- WHAT THE TASK ASKS -
Everything in the data below is left aside except the lines from the one containing "Instruction: Click into the Search field" through the one containing "Select the 无感知认证"; repeat those exactly.

- DATA LISTING -
*** Block opens ***

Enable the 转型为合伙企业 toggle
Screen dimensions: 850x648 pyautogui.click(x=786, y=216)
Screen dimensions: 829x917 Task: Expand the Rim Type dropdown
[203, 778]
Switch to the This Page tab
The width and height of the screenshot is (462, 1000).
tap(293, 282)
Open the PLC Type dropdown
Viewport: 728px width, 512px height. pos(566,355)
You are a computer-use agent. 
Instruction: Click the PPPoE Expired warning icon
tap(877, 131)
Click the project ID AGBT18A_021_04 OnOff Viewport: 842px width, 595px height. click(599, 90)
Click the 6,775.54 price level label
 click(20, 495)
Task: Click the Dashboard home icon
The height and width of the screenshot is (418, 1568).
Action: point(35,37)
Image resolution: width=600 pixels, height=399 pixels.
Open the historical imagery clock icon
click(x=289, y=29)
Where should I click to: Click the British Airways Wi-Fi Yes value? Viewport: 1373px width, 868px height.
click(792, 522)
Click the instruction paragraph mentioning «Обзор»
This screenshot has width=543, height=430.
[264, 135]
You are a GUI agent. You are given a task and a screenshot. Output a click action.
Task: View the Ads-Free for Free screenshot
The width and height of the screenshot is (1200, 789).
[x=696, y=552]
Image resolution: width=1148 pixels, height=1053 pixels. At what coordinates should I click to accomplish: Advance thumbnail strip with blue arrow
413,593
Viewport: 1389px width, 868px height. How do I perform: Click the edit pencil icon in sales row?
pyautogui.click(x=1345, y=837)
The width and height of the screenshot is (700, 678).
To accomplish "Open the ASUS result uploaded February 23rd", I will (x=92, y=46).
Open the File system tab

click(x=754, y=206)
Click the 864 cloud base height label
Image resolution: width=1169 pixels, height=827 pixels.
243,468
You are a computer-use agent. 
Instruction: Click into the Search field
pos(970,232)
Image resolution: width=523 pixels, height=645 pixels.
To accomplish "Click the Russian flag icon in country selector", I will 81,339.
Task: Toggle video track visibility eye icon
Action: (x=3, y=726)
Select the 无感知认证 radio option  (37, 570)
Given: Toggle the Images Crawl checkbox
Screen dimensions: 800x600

*** Block closes ***

- ANSWER BELOW -
Instruction: Click into the Search field
pos(970,232)
Image resolution: width=523 pixels, height=645 pixels.
To accomplish "Click the Russian flag icon in country selector", I will 81,339.
Task: Toggle video track visibility eye icon
Action: (x=3, y=726)
Select the 无感知认证 radio option  (37, 570)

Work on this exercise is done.